Although the Glu237Gly polymorphism had been reported at a frequency of 5%11 and the Ile181Leu polymorphism at a frequency of about 15-17%9 in presumably genetically similiar populations, we could not find any subject bearing either of the two polymorphisms. This might be the result of recent admixture of different populations with different allele frequencies, genetic drift, population bottlenecks, and new mutations in linkage disequilibrium with those already described.32

All techniques are based on an initial PCR reaction. It has been proposed by Hill and Cookson33 that negative findings are at least partially based on differential amplification of mutation bearing versus wild type alleles. The microsatellite FCE5CA is situated in intron 5 of the gene next to the mutation and was included in the sequencing reactions. Differential amplification should also lead to a high degree of false homozygous genotypes or at least one faint band on microsatellite typing. This was not seen in our studies. On the contrary, the allelic distribution resembled the one published by the Oxford group.22 A further explanation could be that the observed association could well result from different mutations in linkage disequilibrium with the two mutations examined. Thus, absence of the two mutations would not exclude linkage effects.

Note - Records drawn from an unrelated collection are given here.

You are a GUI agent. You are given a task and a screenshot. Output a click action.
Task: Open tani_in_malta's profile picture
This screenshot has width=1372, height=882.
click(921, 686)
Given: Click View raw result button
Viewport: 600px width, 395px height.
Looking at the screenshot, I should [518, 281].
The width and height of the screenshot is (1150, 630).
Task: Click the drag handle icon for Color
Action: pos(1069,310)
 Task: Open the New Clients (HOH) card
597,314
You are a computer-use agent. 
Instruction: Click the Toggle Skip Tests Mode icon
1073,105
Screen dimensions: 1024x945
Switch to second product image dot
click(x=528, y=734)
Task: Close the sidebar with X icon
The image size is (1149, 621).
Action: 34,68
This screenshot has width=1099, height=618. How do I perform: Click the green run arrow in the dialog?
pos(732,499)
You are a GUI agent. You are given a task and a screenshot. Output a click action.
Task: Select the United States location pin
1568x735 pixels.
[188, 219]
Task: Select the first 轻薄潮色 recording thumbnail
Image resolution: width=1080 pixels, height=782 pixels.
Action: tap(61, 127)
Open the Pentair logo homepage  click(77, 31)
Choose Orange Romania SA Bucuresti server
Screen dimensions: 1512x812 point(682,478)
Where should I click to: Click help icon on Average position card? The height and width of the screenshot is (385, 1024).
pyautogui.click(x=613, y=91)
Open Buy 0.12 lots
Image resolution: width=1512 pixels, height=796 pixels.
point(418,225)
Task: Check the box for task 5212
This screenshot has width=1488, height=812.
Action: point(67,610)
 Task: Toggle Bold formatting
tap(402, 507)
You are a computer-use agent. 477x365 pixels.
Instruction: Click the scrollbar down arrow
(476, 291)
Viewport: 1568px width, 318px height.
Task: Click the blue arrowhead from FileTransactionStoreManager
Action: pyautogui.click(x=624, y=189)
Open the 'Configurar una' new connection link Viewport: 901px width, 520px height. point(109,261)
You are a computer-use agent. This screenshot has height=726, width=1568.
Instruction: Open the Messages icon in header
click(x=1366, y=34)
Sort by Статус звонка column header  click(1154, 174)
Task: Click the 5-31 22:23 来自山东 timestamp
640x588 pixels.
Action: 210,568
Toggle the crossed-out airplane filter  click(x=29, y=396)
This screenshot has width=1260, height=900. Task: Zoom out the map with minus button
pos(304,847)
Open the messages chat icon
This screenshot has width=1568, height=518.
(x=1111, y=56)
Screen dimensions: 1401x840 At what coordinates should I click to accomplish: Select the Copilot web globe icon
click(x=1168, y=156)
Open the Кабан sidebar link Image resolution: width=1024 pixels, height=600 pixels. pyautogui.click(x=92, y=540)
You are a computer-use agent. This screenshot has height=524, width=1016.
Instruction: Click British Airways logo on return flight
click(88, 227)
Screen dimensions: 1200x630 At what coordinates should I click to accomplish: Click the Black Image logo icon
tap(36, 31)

We conclude from our data that in our populations the β chain of the high affinity IgE receptor is of minor importance for enhanced IgE responsiveness. However, because of the low power of detection using sib pair methods and a relatively small sample size, we cannot exclude a minor influence of this gene on the development of the atopic phenotype. Sharing of maternal alleles in asthmatic sib pairs might indicate an influence of the genetic region on atopy with clinical signs, although the level of significance was not reached.

The knowledge of further mutations in the FcεRI-β gene associated with altered receptor functioning and of other genes involved in the development of the atopic phenotype should define the contribution of single genes to the whole process.


We thank Christiane Mehl and Simone Dischinger who carried out field testing. We would also particularly like to express our thanks to all the families who participated in our study. This project was supported by a grant from the German Science Foundation (DFG-De386/2-2).